Lo scorso 15 maggio, con l’articolo intitolato Ma il Papa sull’aborto parla chiaro, in risposta a coloro che dicono «Mons. Galantino sembra aprire all'aborto, il Papa ha nominato Mons. Galantino, dunque il Papa apre all'aborto», dopo aver spiegato agli ignoranti quali siamo noi il significato del termine paralogismo, Introvigne scrive: «Che cosa insegna Papa Francesco sull'aborto non è oggetto di illazioni, né abbiamo bisogno di chiederlo a Mons. Galantino. L'espressione coniata da San Giovanni Paolo II (1920-2005)e ripresa da Benedetto XVI per opporsi all'aborto e all'eutanasia - la vita si difende “dal concepimento alla morte naturale”, oppure la sua difesa è fasulla - torna costantemente nel Magistero di Papa Francesco. Ne cito solo alcuni esempi». Seguono gli esempi, riportati rigorosamente tra virgolette, delle volte in cui il Papa ha parlato della vita.
Su questa terra dobbiamo duellare. Come diceva Chesterton, dobbiamo dimostrare che le foglie degli alberi sono verdi in primavera. Duelliamo, allora.

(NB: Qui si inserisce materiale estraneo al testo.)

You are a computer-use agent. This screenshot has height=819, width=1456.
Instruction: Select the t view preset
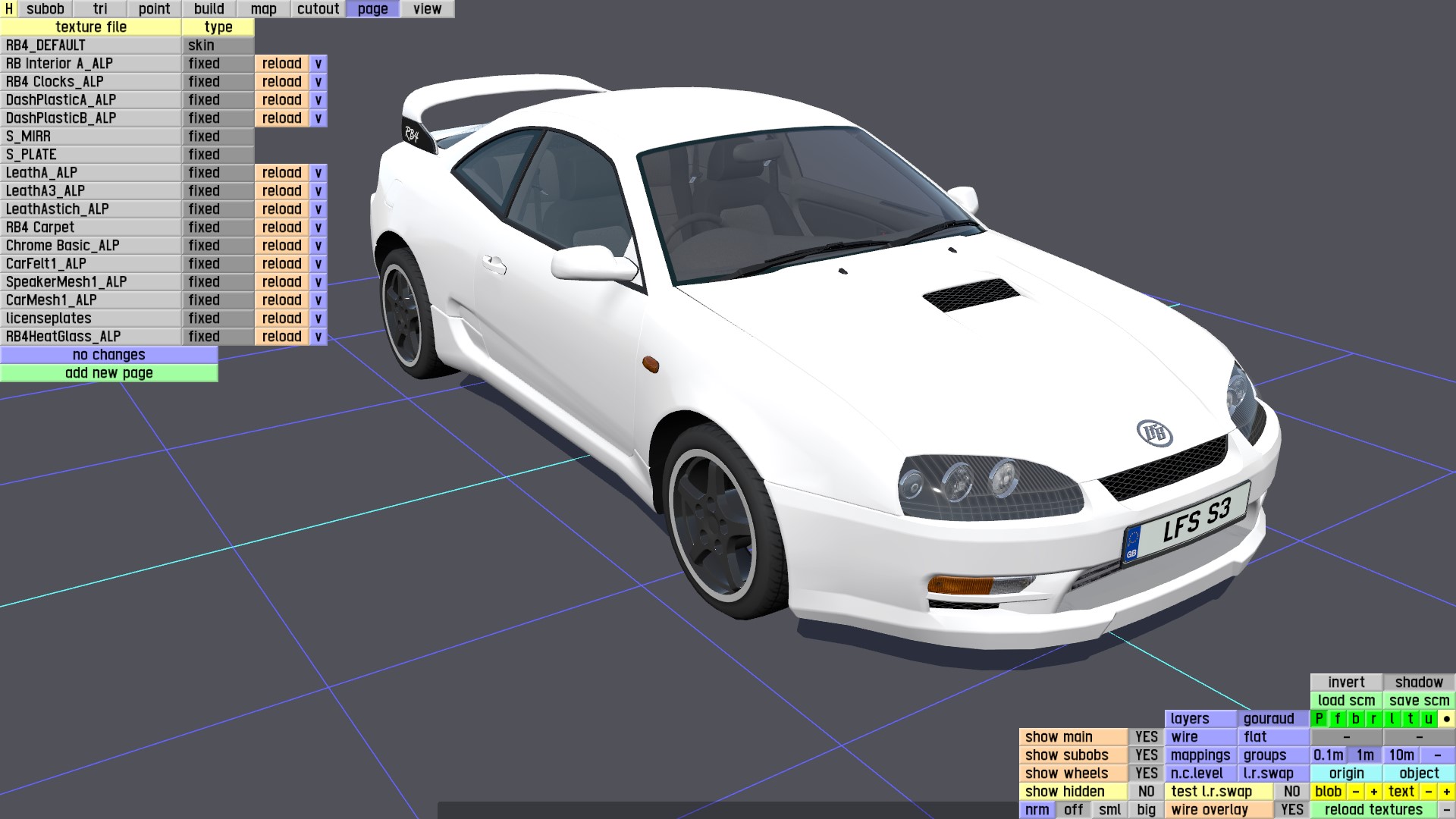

Il 28 dicembre 2013, il Papa scrisse un’inedita lettera, che si concludeva con queste parole: «Vi domando, per favore, di comprendermi... e di perdonarmi». Seguiva, come di consueto, l’invito a pregare per lui. Era rivolta ai sacerdoti, ai consacrati e ai fedeli della diocesi calabrese di Cassano allo Jonio, contestualmente all'annuncio della nomina del loro vescovo, Nunzio Galantino, quale nuovo segretario della Cei ad interim. La carica era vacante da alcune settimane, dopo la nomina di Mariano Crociata a vescovo di Latina. Il Papa scrisse per chiedere «aiuto». Sì, «aiuto». «Per una missione importante nella Chiesa italiana»- rivelò - «ho bisogno che monsignor Galantino venga a Roma almeno per un periodo. So quanto voi amate il vostro vescovo e so che non vi farà piacere che vi venga tolto, e vi capisco. Per questo ho voluto scrivervi direttamente come chiedendo il permesso. Egli sicuramente preferisce rimanere con voi, perché vi ama tanto. L'affetto è reciproco, e vi confesso che vedere questo amore filiale e paterno del popolo e del vescovo mi commuove e mi fa rendere grazie a Dio».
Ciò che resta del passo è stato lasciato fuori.